Invasion of cancer cells, including lymph node and distant metastasis, is believed to be associated with epithelialmesenchymal transition. Kabashima et al demonstrated that TGF-β-induced epithelial-mesenchymal transition (EMT)-and invasion-associated gene alterations such as reduction of E-cadherin and induction of Snail and MMP2 in a side population of pancreatic cancer (32). Circulating tumor cells in patients with advanced prostate and breast cancer expressed epithelial protein such as adhesion molecule, mesenchymal proteins including N-cadherin and vimentin, and the CSC marker CD133 (33). Our experimental model, in which CD133+ endometrial cancer cells exhibited increased invasive capacity via elevated MT1-MMP, might be suitable to study the role of EMT in metastasis.

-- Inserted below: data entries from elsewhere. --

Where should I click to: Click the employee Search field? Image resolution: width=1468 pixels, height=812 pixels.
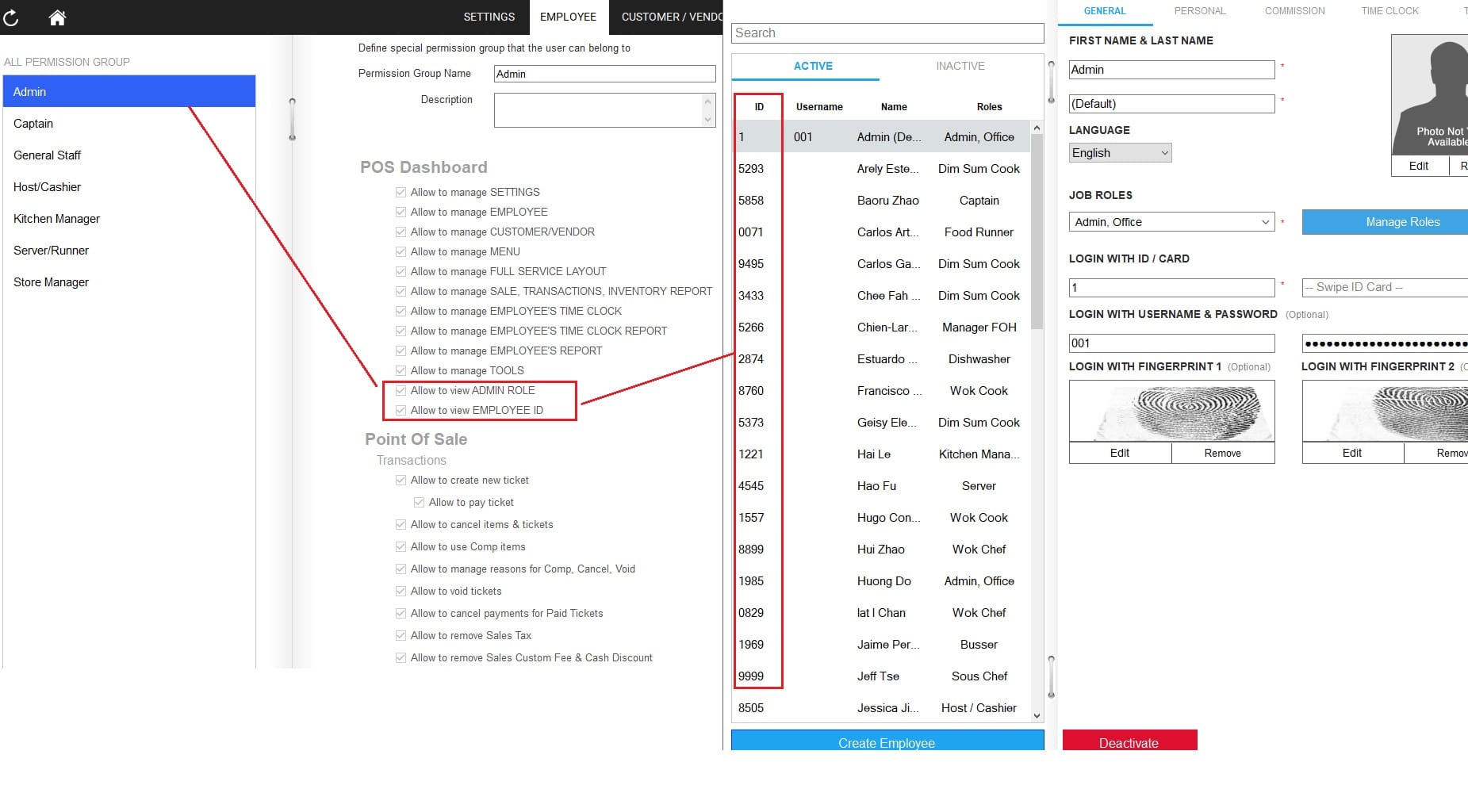point(887,33)
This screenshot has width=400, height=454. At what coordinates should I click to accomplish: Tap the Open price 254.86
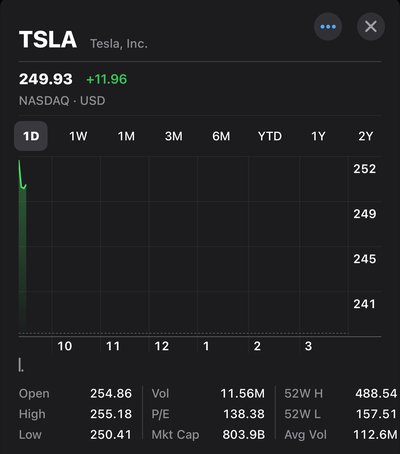111,394
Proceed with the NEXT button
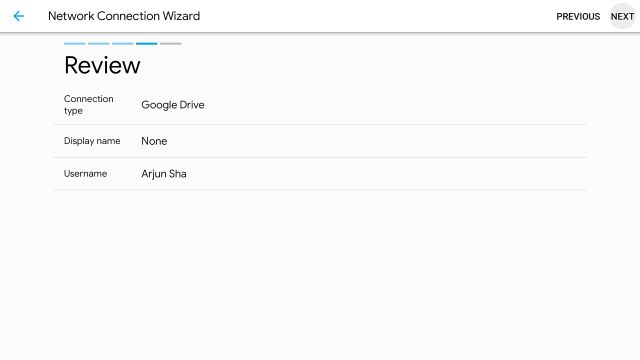The width and height of the screenshot is (640, 360). coord(622,16)
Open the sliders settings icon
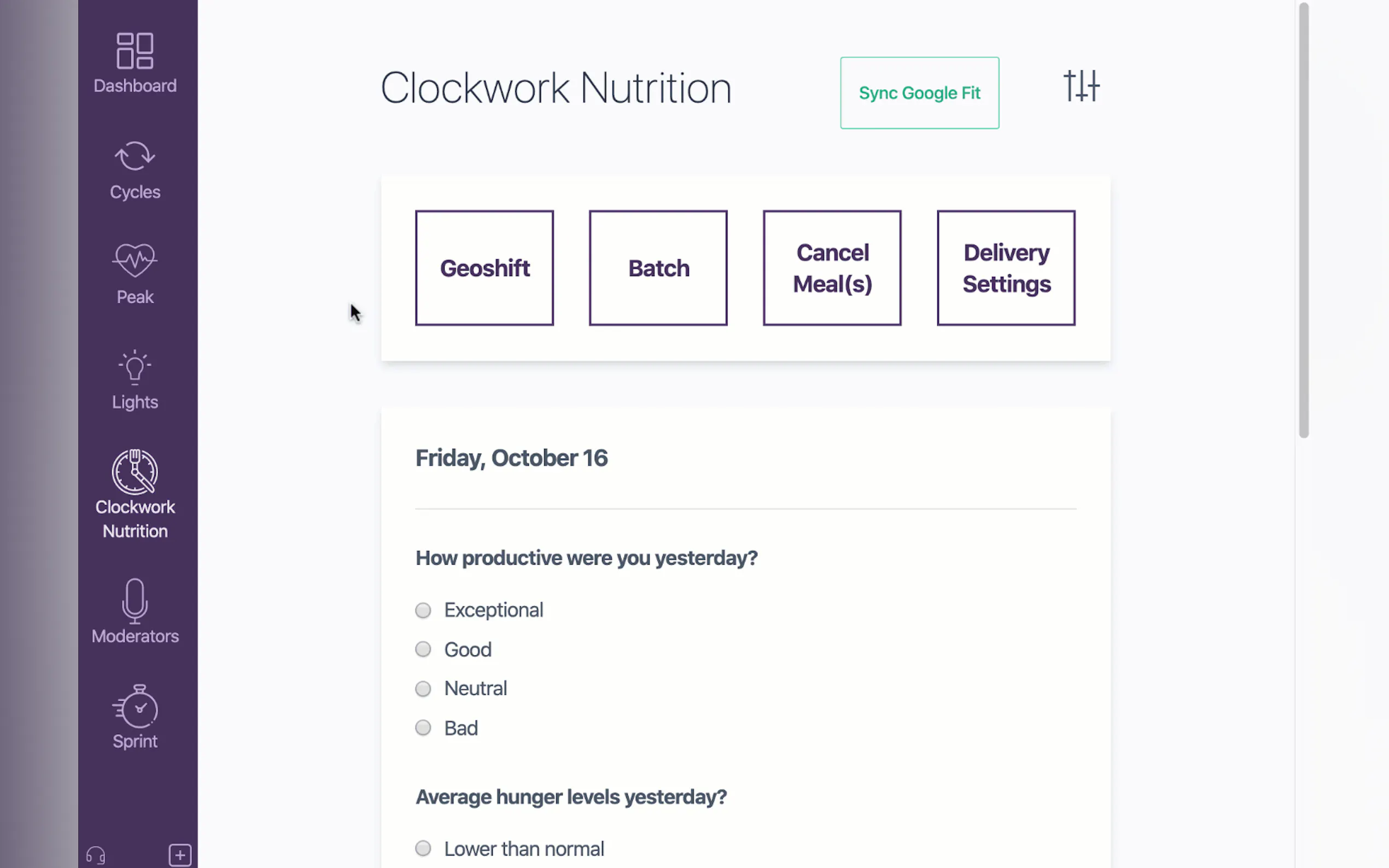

We are currently investigating whether CD133+ endometrial cancer cells are likely to show EMT phenotypes during the process of invasion.
The present microarray analyses revealed a total of 440 genes upregulated and 96 genes downregulated in CD133+ cells, compared to CD133− cells. There might be some genes other than MT1-MMP involved in aggressive behavior of CD133+ cells. For example, Q9HCN2, a gene encoding p53AIP, known to be a p53-regulated apoptosis-inducing protein (34), was downregulated in CD133+ cells. Thus, impaired apoptosis pathway might be associated with aggressive phenotypes of CD133+ cells. Further extensive analysis with microarray data will hopefully identify genes critical for determining phenotypes of CD133+ cancer stem cells.
In summary, we found the characteristic features of CD133+ endometrial cancer cells, enriched SP cells and elevated MT1-MMP expression, through which they achieve increased chemoresistance as well as invasive capacity. A subpopulation of SP cells with CD133 expression showed the greatest CSC-like activity. Further characterization of CD133+ cells is required to identify the more condensed population of CSCs and to provide a novel molecular target for this tumor type.